[PROBLEM REQUIREMENTS]
Reproduce the material verbatim from the line containing "Where should I click to: Toggle" through the line containing "Looking at the screenshot, I should 297,548.", leaving the pictures out.

'''

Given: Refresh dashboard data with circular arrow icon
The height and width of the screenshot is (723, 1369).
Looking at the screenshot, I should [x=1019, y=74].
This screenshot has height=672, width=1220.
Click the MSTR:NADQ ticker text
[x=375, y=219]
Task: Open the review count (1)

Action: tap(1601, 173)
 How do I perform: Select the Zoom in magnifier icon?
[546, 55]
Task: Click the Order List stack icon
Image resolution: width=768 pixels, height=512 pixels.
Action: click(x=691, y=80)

'''
'''

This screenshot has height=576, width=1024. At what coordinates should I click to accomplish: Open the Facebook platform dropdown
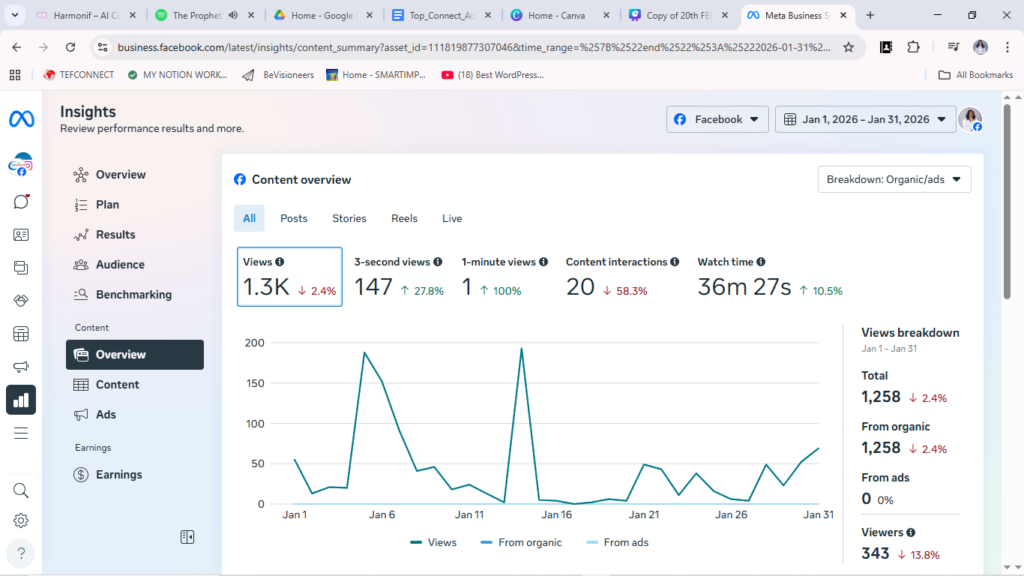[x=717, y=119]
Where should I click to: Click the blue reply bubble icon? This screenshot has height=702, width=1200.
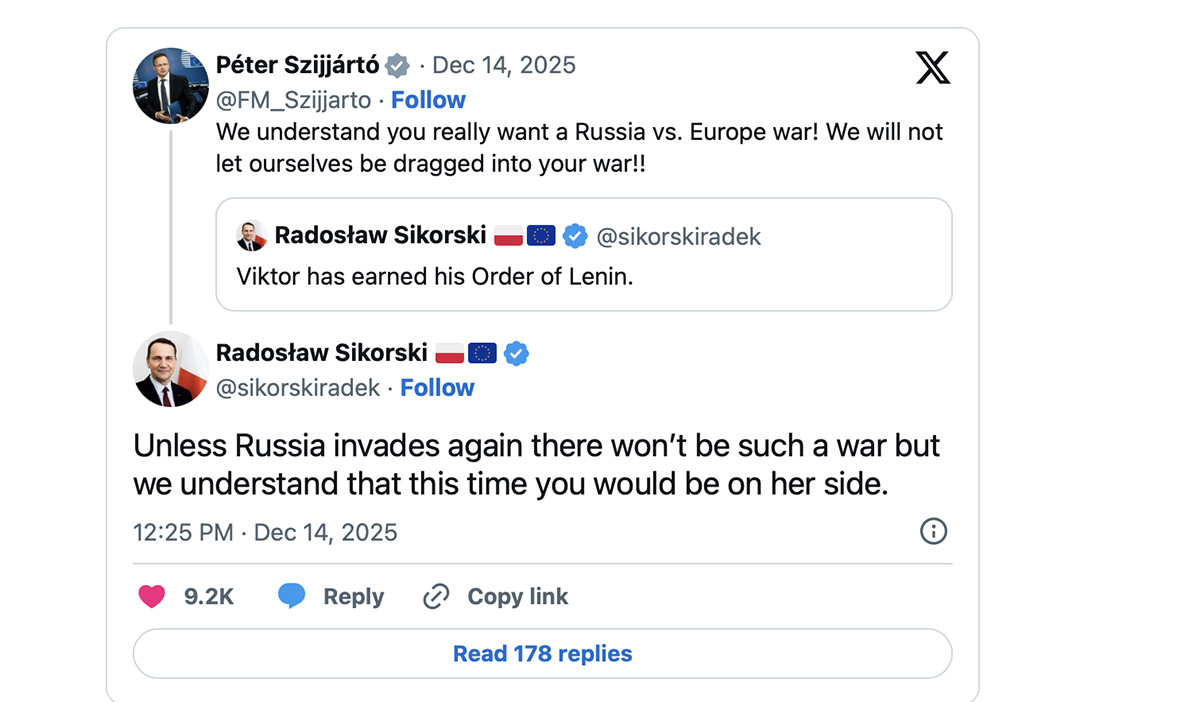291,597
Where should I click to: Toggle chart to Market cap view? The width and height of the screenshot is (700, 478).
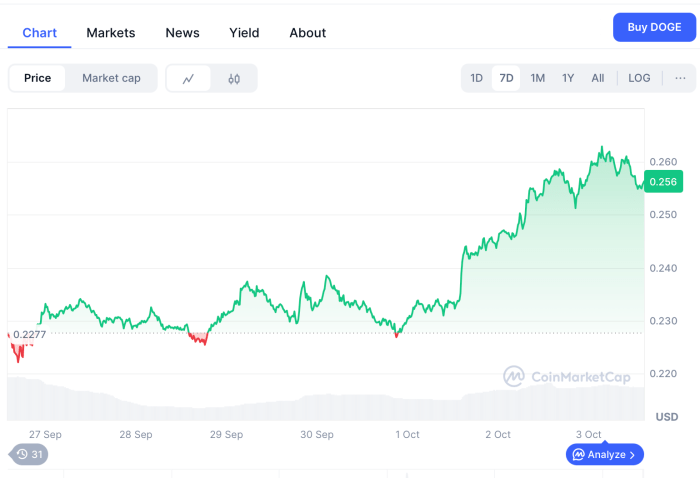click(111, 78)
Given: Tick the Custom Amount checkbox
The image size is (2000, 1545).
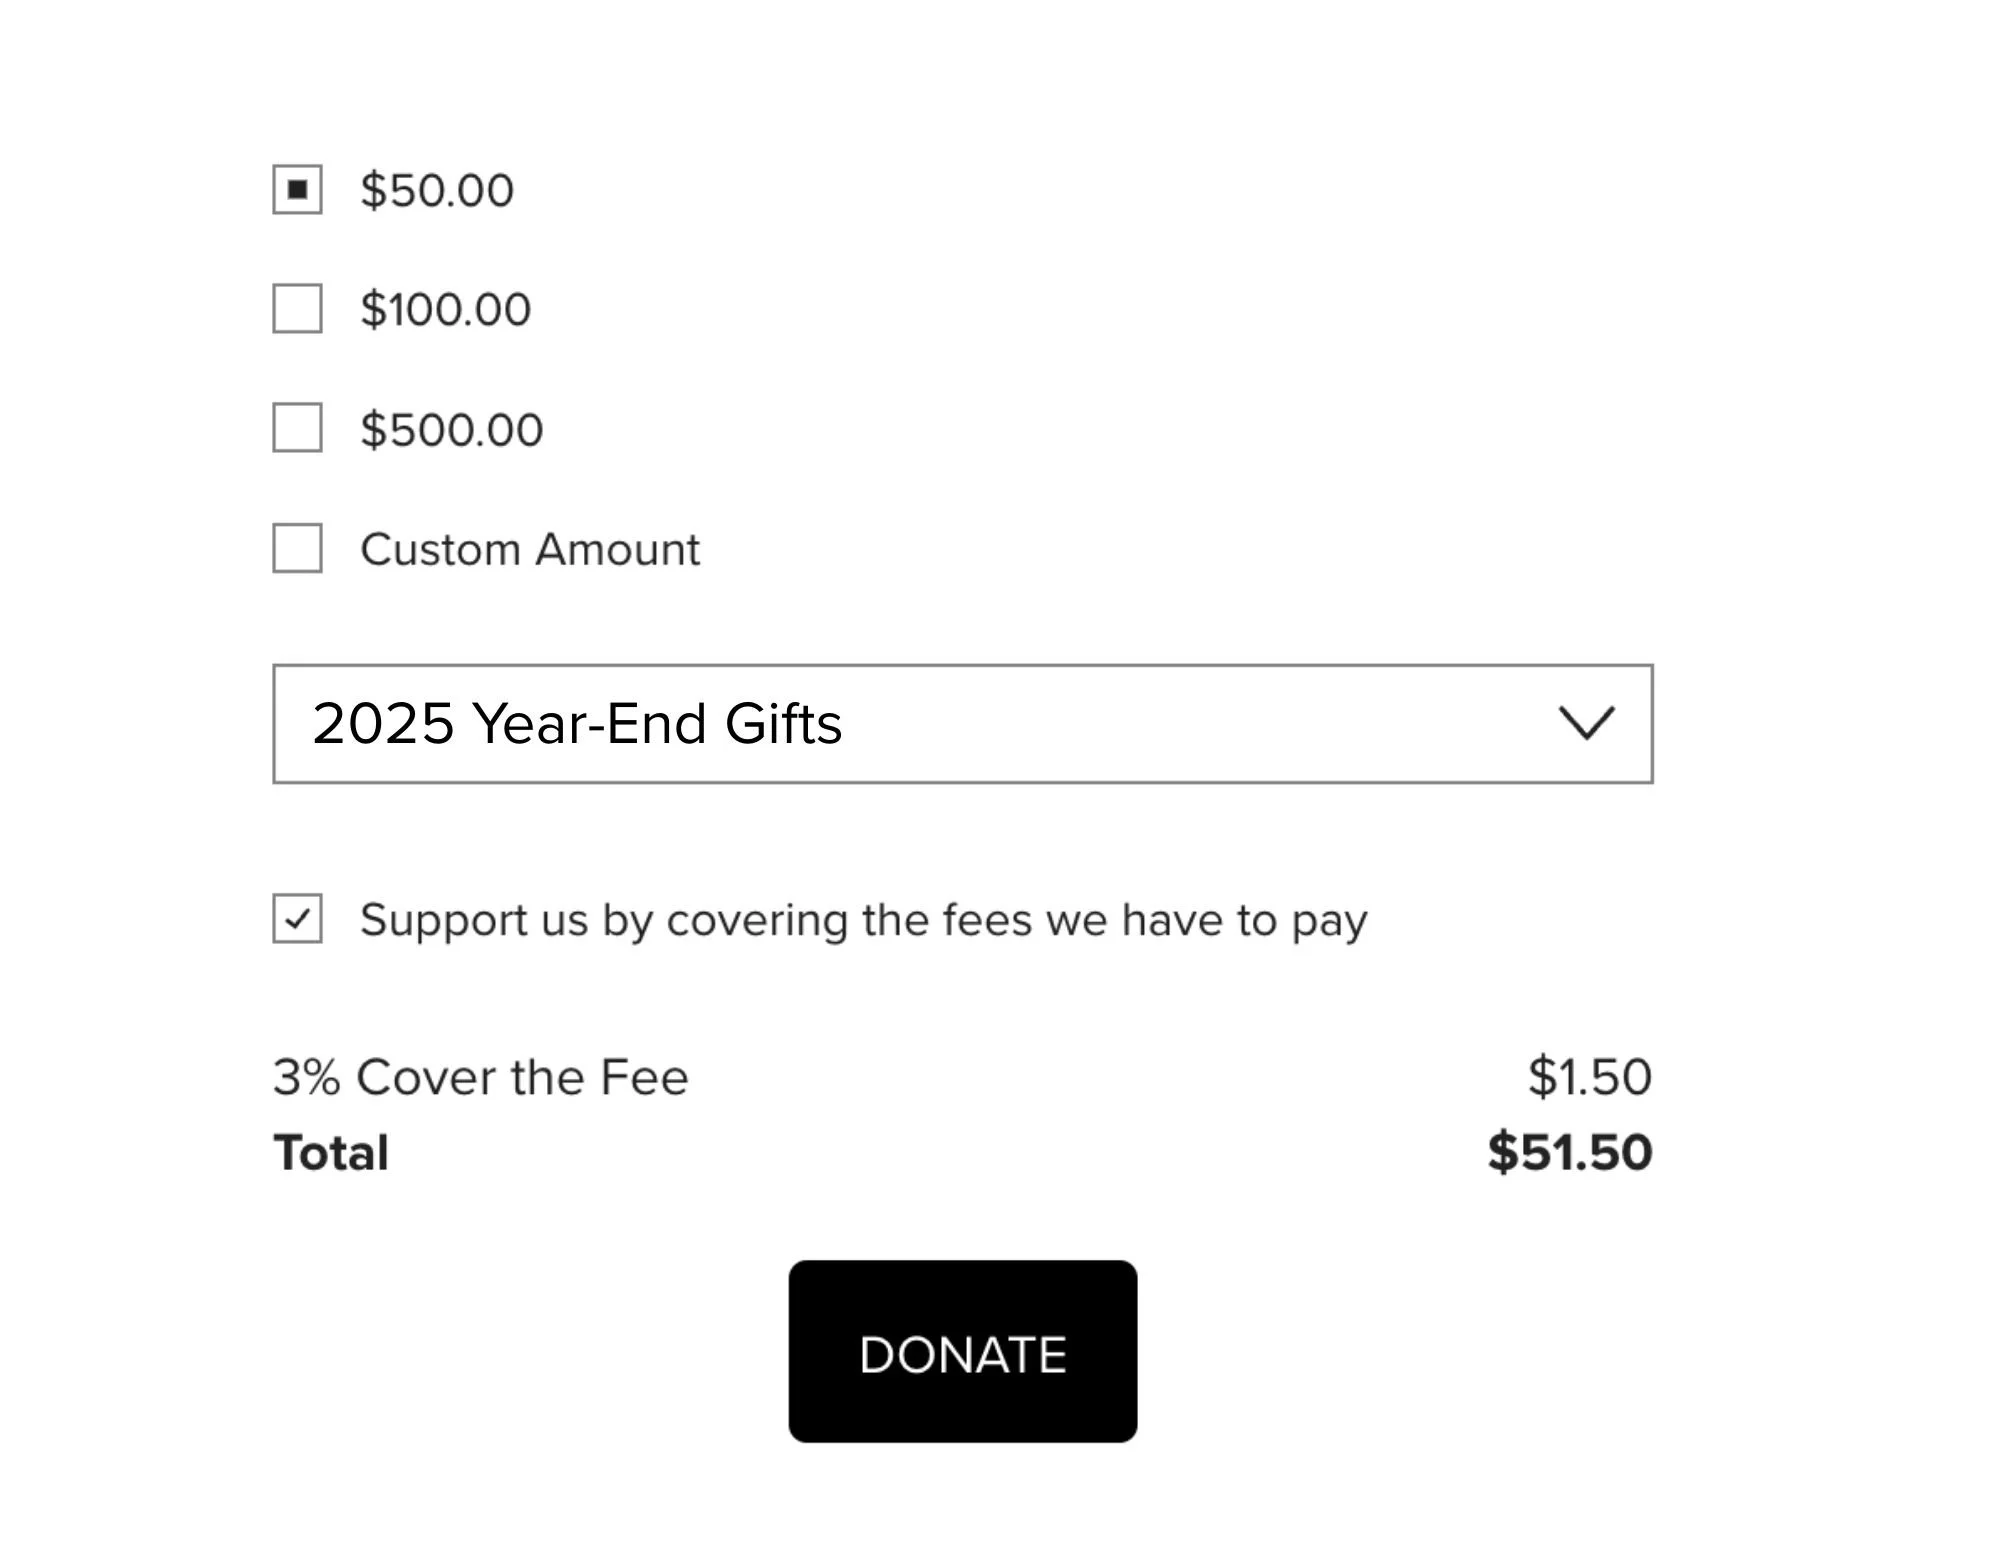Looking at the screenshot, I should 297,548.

'''

[WRITTEN SOLUTION]
Where should I click to: Toggle chart to Market cap view? The width and height of the screenshot is (700, 478).
click(111, 78)
Given: Tick the Custom Amount checkbox
The image size is (2000, 1545).
Looking at the screenshot, I should 297,548.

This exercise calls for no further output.